Tasks to complete
a - Reproduce word for word the part of the Axios tech newsletter that begins with "The details: Making" and ends with "with a disability.".
b - Please carry the Axios tech newsletter forward from its last sentence, writing the section that would come next.

*** Opening Text segment ***

Happy New Year to my Jewish readers, and Happy Sept. 10 to everyone. I'll be off through Monday night, but rest assured the rest of the Axios tech team will make sure you don't miss a beat.
We're excited to announce the addition of two newsletters to the Axios family:
- Axios Edge, Felix Salmon's must-read weekly newsletter covering the big stories that will drive the business world, launches this Sunday. Don't miss out, sign up here.
- And on Friday, Sept. 21, we'll launch Axios Autonomous Vehicles, a weekly analysis of autonomous tech, and its impact on cities, policy and the economy. It'll be worthy of your time — sign up here.
1 big thing: Making computer science accessible
Despite all the efforts to make computer science more attractive to underrepresented groups, the field still contains a lot of barriers for those with disabilities. A group is looking to change that.
Driving the news: Last week, the CSforAll initiative introduced an accessibility pledge designed to encourage companies and schools to remove some of those obstacles. So far, 49 organizations have made the pledge, including school districts, corporations, content creators, universities and nonprofits.
The details: Making computer science (or any field) truly accessible means addressing a wide range of technical accommodations, from having screenreader-friendly content, to captioned videos, to high-contrast options for the partially sighted, to uncluttered web pages for those with Asperger's.
It's also important to specifically address accessibility in recruitment materials, teacher preparation and structural issues like class scheduling.
What they're saying...
Meredith Boyce, who went blind at 14 due to a brain aneurysm and a stroke, says learning computer science required navigating an obstacle course.
- Often the only girl in her classes, Boyce says she was always the only student with a disability.
- Screenreaders and screen magnification software often don't work well with the software used to write code.
- Administrators pressured her not to take computer science, because making the classes accessible placed extra demands on the school and its teachers.

*** Closing Text segment ***
*** Opening Data under study ***

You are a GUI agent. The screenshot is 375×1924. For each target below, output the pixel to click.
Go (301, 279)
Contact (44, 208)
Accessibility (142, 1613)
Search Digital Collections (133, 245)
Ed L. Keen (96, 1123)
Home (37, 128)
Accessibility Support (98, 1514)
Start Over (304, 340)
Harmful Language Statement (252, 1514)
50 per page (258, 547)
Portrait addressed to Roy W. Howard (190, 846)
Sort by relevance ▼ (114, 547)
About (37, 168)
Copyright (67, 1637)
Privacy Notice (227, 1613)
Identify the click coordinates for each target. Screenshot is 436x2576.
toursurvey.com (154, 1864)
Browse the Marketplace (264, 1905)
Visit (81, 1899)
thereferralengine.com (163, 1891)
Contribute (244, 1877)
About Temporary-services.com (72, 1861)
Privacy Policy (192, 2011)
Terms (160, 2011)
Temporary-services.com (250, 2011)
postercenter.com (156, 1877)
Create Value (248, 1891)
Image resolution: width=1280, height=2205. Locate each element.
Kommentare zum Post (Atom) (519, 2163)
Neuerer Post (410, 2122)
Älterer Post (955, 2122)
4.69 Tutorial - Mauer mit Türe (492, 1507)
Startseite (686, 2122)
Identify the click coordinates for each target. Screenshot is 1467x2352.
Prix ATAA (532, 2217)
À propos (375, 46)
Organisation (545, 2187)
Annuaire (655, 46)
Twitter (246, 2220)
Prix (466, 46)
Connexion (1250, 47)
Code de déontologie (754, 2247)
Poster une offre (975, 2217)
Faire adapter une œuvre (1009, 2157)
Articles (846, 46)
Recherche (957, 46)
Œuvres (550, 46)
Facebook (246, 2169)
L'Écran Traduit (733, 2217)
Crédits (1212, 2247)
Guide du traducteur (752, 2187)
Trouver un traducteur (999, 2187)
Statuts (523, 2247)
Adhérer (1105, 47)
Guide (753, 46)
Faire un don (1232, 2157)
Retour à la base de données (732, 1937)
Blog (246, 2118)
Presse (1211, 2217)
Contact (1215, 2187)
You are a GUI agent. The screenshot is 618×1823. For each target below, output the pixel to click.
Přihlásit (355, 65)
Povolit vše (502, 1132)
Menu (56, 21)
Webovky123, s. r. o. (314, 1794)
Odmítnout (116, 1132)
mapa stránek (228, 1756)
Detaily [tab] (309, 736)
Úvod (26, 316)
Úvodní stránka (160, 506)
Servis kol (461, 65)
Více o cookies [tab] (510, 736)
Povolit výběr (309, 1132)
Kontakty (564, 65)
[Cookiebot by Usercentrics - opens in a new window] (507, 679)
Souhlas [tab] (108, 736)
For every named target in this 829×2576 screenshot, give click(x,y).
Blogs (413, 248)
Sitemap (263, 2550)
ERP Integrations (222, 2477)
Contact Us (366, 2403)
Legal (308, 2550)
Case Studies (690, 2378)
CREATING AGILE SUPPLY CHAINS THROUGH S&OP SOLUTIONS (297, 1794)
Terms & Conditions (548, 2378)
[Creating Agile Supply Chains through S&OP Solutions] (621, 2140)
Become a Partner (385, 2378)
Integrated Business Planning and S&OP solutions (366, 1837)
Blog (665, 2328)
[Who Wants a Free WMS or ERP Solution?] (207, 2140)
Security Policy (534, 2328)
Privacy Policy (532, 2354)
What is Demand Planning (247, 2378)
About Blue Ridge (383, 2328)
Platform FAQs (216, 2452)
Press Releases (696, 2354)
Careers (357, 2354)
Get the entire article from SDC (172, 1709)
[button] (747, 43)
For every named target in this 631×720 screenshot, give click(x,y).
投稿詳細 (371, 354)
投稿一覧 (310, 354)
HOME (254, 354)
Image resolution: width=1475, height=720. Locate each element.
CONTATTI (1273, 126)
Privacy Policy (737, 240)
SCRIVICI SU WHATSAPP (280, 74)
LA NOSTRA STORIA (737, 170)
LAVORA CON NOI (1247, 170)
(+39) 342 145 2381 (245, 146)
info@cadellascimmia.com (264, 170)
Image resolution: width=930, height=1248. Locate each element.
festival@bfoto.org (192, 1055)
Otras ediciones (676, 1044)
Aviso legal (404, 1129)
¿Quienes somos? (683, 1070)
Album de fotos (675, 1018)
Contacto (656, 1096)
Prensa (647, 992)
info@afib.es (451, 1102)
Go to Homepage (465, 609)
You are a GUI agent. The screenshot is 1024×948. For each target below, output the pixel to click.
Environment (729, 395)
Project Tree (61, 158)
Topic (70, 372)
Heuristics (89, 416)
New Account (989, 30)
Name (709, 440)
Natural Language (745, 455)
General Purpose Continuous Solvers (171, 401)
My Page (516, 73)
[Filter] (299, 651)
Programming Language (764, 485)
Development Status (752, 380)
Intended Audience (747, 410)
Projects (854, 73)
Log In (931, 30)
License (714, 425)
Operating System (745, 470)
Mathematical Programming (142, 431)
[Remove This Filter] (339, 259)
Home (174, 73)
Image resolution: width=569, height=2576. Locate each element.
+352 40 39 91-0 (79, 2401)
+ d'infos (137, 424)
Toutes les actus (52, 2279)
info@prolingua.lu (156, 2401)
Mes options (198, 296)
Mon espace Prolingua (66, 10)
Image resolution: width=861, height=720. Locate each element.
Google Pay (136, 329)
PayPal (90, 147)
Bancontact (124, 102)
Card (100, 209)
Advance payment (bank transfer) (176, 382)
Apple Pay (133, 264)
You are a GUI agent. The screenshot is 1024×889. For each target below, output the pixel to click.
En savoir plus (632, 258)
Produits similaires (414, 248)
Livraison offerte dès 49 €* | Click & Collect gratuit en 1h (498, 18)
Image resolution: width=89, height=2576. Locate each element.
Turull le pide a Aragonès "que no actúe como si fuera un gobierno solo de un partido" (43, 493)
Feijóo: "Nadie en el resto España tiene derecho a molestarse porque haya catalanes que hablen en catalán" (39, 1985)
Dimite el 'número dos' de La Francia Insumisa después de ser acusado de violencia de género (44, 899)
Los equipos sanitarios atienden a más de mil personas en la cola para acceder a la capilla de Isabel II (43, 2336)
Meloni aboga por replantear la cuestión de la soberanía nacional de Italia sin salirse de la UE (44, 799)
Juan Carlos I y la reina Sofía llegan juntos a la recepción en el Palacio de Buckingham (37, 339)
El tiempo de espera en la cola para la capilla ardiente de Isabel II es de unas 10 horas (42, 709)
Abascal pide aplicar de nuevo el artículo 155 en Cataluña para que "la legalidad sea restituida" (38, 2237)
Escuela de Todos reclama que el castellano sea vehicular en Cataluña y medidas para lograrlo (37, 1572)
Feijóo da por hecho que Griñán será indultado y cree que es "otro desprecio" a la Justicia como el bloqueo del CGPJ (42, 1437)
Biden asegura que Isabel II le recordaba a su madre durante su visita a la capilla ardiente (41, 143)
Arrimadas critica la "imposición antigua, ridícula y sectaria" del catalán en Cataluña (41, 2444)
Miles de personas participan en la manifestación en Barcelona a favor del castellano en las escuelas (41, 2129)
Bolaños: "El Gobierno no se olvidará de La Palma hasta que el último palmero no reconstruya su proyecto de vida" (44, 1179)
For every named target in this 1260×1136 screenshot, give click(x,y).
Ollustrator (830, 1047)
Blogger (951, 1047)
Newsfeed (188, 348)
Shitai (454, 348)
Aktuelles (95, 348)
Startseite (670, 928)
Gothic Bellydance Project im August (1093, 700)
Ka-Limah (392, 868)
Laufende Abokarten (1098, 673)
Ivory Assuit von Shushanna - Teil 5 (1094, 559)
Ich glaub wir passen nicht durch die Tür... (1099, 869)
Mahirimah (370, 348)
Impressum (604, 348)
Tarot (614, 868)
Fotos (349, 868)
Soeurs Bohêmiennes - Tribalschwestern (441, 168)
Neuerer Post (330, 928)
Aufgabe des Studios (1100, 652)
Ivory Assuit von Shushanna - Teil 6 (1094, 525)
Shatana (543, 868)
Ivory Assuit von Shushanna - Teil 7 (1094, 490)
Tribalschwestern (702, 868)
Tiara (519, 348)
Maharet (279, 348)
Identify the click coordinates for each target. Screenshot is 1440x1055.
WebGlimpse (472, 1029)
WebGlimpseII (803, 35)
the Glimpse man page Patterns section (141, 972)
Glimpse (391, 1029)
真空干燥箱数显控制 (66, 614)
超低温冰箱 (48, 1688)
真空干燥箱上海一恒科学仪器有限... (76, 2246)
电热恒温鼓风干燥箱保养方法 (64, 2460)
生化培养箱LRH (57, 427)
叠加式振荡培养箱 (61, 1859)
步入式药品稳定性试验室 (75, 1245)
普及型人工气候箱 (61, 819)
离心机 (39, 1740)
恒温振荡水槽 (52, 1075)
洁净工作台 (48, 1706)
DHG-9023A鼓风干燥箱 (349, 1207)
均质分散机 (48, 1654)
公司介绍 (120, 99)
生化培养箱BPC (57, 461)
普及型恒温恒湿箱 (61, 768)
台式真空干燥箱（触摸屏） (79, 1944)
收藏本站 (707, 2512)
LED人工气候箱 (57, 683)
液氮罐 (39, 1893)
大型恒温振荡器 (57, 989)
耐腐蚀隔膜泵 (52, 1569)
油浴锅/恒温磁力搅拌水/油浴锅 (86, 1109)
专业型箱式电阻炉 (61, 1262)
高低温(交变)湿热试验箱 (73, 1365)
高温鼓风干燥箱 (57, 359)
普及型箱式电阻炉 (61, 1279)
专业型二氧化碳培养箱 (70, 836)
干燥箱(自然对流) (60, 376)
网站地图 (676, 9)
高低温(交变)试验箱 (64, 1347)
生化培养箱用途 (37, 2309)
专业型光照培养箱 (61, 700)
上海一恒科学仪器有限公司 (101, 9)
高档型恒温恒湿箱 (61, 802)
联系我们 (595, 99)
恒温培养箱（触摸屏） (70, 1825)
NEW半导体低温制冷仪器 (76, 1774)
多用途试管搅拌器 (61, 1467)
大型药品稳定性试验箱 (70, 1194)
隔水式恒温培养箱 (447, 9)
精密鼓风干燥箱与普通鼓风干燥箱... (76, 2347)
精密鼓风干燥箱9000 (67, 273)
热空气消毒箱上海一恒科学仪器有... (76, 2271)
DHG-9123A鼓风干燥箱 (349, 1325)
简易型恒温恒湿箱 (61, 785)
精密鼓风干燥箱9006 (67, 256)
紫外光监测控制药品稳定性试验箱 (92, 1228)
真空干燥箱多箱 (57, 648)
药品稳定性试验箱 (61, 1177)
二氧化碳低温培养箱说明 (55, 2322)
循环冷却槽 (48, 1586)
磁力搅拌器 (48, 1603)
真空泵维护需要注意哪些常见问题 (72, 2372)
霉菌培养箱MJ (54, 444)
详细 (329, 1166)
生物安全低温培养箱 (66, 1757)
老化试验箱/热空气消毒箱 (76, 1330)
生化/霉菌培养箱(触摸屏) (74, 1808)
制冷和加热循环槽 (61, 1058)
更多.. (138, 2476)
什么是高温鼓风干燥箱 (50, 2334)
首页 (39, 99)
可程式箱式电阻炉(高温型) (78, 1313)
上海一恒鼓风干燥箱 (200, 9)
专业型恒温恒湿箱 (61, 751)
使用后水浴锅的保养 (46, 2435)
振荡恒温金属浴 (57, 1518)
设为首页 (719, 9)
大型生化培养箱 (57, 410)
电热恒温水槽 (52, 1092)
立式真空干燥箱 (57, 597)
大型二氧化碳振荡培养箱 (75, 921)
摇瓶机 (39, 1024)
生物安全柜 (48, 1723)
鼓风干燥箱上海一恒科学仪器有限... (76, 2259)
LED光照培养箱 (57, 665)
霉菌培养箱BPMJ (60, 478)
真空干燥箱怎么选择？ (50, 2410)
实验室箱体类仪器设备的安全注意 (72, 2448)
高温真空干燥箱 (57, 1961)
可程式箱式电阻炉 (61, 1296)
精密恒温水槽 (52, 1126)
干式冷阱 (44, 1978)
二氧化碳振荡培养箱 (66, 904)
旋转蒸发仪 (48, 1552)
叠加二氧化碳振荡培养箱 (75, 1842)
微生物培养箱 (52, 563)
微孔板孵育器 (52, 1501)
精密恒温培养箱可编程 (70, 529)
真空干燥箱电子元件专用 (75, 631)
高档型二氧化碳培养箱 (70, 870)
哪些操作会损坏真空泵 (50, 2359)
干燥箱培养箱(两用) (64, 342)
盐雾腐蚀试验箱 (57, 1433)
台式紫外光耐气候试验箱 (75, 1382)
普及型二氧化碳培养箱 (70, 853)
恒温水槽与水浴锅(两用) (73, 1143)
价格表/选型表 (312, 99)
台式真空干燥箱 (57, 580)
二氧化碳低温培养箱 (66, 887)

*** Closing Data under study ***

Exercise answers
a -
The details: Making computer science (or any field) truly accessible means addressing a wide range of technical accommodations, from having screenreader-friendly content, to captioned videos, to high-contrast options for the partially sighted, to uncluttered web pages for those with Asperger's.
It's also important to specifically address accessibility in recruitment materials, teacher preparation and structural issues like class scheduling.
What they're saying...
Meredith Boyce, who went blind at 14 due to a brain aneurysm and a stroke, says learning computer science required navigating an obstacle course.
- Often the only girl in her classes, Boyce says she was always the only student with a disability.

b -
Emma Koslow, a 17-year old high school student, is another adviser to the CSforAll accessibility effort. Koslow, who has vocal and motor tics and misophonia (a rare neurological disorder), founded Programming Pals, an online computer science tutoring service for students with disabilities.
Yes, but: Tech can also remove barriers for people with disabilities both by helping those with a disability and by avoiding prejudice from those without one."Nobody knows you're disabled if you're just another person on Twitter," Boyce said. "We can finally scream for our rights and be given a seat at the table."
The bottom line: As former U.S. chief technology officer Megan Smith is fond of saying, it's important to field the whole team, and the U.S. hasn't been doing that.
2. Devices dominate teenagers' social lives
Today's teens prefer texting over in-person communication, use social media multiple times a day, and admit that digital distractions interfere with homework, personal relationships and sleep, according to a new survey of 13- to 17-year-olds, Axios' Kim Hart reports.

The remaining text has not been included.